-------- Extract to read --------

Attorneys General from Washington D.C, Connecticut, Delaware, Hawaii, Illinois, Maryland, Massachusetts, Michigan, Minnesota, New Jersey, New Mexico, New York, Oregon, Pennsylvania, Rhode Island, Vermont, Virginia, and Washington all signed onto the brief. 

Of the states with magazine restrictions, most limit them to 10 rounds, a couple are 15 or mixed 10 & 15 for rifle & handgun. Others, like New Jersey, were at 15 and recently cut that to 10. A couple of these states have “grandfathered” clauses which allow those who possessed them to keep them after the law change. Of course, we all know that “grandfathered” just means deferred confiscation as California residents found out when the state changed its mind on legally possessed “grandfathered” magazines and decided they were now illegal. 

The other states, Delaware, Illinois, Michigan, Minnesota, New Mexico, Oregon, Pennsylvania, Virginia and Washington do NOT have laws against so-called large capacity magazines. BUT… their Attorney General supports them. What do you think this means for the future of magazine capacity laws? It means sooner or later, like it or not, these states WILL restrict magazines to 10 rounds. 

Why 10 rounds? There really isn’t any rhyme or reason to it. 15 was apparently too many and seven as implemented and ruled unconstitutional in New York was too few. There certainly isn’t any science or research to support it. If you read the rational from extremist gun control think tank & quasi law center, you see how careful wording is used to justify it. It explained how few self-defense shootings “needed” more than 10 rounds and how many firearms from unlawful shootings were found with “large capacity magazines”. No mention of the fact that more rounds HAVE in fact saved the lives of law-abiding citizens or the ACTUAL number of shots fired by criminals, just the capacity of their magazines. Facts matter, unless you’re trying to infringe on constitutionally protected natural rights.

-------- Data for this task --------

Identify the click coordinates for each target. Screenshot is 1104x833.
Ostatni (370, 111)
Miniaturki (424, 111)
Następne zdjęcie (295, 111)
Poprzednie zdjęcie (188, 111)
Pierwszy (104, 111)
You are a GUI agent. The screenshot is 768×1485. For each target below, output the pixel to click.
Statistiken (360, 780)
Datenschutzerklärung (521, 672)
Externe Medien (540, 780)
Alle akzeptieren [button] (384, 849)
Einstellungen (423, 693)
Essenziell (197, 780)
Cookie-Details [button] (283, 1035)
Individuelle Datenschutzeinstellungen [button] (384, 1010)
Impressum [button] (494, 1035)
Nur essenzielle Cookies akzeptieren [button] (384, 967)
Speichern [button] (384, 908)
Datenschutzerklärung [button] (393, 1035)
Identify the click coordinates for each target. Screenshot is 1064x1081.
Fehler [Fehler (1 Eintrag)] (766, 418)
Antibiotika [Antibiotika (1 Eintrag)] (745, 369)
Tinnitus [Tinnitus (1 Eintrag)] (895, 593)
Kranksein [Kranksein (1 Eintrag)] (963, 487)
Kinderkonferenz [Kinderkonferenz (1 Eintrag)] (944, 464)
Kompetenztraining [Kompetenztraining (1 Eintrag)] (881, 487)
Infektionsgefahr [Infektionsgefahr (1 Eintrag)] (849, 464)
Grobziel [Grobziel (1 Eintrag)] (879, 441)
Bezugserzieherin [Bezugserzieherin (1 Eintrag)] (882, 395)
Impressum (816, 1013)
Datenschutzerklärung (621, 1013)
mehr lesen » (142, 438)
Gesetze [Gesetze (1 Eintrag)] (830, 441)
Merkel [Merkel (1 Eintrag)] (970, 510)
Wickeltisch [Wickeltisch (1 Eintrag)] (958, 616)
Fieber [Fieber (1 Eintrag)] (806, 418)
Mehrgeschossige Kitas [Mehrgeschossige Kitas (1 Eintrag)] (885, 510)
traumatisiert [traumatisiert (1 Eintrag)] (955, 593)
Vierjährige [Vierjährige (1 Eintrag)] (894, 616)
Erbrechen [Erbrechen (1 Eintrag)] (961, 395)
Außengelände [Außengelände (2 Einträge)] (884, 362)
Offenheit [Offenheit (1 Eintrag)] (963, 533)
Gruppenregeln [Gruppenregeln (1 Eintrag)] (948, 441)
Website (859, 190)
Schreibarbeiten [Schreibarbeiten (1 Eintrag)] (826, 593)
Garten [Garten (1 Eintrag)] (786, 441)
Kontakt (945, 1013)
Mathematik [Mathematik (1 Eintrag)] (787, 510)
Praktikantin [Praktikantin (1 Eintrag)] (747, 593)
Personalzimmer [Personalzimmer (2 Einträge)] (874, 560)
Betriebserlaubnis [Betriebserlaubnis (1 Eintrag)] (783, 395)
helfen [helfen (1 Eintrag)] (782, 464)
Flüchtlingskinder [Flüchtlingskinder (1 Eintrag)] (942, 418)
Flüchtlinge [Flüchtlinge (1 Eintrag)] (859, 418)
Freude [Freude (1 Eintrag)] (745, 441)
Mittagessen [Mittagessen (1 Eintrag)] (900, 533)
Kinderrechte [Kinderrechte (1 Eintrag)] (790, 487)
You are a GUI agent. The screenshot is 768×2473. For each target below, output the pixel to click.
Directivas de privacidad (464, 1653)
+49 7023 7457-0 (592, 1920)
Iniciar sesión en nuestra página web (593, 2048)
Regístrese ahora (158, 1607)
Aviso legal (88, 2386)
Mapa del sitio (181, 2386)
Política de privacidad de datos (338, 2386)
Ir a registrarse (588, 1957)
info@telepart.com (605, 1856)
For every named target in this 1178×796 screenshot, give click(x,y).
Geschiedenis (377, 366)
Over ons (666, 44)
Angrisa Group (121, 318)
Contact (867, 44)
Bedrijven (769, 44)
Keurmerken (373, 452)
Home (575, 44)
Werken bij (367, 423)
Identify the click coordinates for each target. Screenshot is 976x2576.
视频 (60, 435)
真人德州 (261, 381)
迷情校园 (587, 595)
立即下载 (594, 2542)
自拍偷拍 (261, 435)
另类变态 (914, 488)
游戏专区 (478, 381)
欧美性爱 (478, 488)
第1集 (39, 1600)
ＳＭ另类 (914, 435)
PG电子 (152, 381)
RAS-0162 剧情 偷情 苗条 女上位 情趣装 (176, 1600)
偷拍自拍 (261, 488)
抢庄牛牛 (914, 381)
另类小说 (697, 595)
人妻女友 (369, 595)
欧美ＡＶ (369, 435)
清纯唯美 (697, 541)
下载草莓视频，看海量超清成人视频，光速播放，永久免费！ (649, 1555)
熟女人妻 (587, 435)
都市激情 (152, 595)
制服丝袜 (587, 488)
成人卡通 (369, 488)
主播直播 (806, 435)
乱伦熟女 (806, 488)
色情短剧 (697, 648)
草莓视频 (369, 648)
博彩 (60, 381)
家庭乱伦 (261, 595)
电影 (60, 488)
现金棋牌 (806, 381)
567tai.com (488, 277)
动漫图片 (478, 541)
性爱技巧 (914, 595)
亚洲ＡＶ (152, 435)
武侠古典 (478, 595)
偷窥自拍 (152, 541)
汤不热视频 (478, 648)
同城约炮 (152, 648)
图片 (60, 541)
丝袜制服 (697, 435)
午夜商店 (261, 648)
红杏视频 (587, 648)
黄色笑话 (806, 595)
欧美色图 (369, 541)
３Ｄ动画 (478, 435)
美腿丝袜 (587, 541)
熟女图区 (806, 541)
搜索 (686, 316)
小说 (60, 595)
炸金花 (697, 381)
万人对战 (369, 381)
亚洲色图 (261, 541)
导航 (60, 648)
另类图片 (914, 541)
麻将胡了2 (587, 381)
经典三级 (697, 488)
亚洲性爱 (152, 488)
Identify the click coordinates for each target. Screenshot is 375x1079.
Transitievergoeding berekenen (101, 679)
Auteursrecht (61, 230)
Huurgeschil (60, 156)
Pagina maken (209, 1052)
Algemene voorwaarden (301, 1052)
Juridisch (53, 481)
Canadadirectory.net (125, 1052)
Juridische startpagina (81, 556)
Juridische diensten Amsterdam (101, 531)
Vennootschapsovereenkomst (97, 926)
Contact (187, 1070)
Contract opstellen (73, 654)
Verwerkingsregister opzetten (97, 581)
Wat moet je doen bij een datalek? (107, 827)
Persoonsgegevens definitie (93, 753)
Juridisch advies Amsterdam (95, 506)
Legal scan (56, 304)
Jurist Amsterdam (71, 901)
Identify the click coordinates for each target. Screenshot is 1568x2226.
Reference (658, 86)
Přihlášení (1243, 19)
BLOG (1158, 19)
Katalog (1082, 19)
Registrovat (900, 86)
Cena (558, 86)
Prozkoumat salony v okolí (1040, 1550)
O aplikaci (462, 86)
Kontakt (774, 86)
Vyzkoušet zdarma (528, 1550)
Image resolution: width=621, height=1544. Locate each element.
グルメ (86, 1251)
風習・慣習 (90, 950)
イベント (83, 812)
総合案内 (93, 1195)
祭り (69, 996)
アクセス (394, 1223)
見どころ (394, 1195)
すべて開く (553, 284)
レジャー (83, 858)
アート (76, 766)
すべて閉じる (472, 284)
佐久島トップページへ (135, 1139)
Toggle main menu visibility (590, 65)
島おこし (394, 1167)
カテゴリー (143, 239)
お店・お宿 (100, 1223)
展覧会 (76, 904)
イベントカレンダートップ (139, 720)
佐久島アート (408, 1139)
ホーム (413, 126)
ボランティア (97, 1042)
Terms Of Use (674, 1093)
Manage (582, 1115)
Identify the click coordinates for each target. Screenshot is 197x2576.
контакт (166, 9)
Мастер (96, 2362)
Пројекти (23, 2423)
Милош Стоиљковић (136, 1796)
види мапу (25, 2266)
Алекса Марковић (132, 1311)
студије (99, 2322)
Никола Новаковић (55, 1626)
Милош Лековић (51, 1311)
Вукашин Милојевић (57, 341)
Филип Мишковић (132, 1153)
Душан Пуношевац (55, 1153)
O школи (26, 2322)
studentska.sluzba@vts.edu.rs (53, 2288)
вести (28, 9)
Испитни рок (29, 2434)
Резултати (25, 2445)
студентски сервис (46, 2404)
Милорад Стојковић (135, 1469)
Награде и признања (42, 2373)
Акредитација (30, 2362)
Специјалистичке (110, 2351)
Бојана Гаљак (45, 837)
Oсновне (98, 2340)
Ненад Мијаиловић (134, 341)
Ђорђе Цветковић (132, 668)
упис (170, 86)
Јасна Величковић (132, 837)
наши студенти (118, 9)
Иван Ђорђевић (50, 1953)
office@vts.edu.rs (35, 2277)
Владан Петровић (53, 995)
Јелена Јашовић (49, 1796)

--------

Given problem 1
Translate this sentence from the piece on magazine capacity laws into Spanish: "There certainly isn't any science or research to support it."
Given problem 2
Raise every click coordinate by 74 in the records from the line with "小说 (60, 595)" up to and including the line with "佐久島トップページへ (135, 1139)". Write out only those lines, keeping the requests.

Finished answer 1
Desde luego, no hay ninguna ciencia ni investigación que lo respalde.

Finished answer 2
小说 (134, 669)
炸金花 (771, 455)
万人对战 (443, 455)
亚洲色图 (335, 615)
导航 (134, 722)
另类图片 (988, 615)
麻将胡了2 (661, 455)
经典三级 (771, 562)
亚洲性爱 (226, 562)
Identify the click coordinates for each target. Screenshot is 375x1079.
Transitievergoeding berekenen (175, 753)
Auteursrecht (135, 304)
Huurgeschil (134, 230)
Pagina maken (283, 1126)
Algemene voorwaarden (375, 1126)
Juridisch (127, 555)
Canadadirectory.net (199, 1126)
Juridische startpagina (155, 630)
Juridische diensten Amsterdam (175, 605)
Vennootschapsovereenkomst (171, 1000)
Contact (261, 1144)
Contract opstellen (147, 728)
Verwerkingsregister opzetten (171, 655)
Wat moet je doen bij een datalek? (181, 901)
Persoonsgegevens definitie (167, 827)
Juridisch advies Amsterdam (169, 580)
Legal scan (130, 378)
Jurist Amsterdam (145, 975)
Identify the click coordinates for each target. Screenshot is 1568x2226.
Reference (732, 160)
Přihlášení (1317, 93)
BLOG (1232, 93)
Katalog (1156, 93)
Registrovat (974, 160)
Cena (632, 160)
Prozkoumat salony v okolí (1114, 1624)
O aplikaci (536, 160)
Kontakt (848, 160)
Vyzkoušet zdarma (602, 1624)
Image resolution: width=621, height=1544. Locate each element.
グルメ (160, 1325)
風習・慣習 (164, 1024)
イベント (157, 886)
総合案内 (167, 1269)
祭り (143, 1070)
アクセス (468, 1297)
見どころ (468, 1269)
すべて開く (627, 358)
レジャー (157, 932)
アート (150, 840)
すべて閉じる (546, 358)
佐久島トップページへ (209, 1213)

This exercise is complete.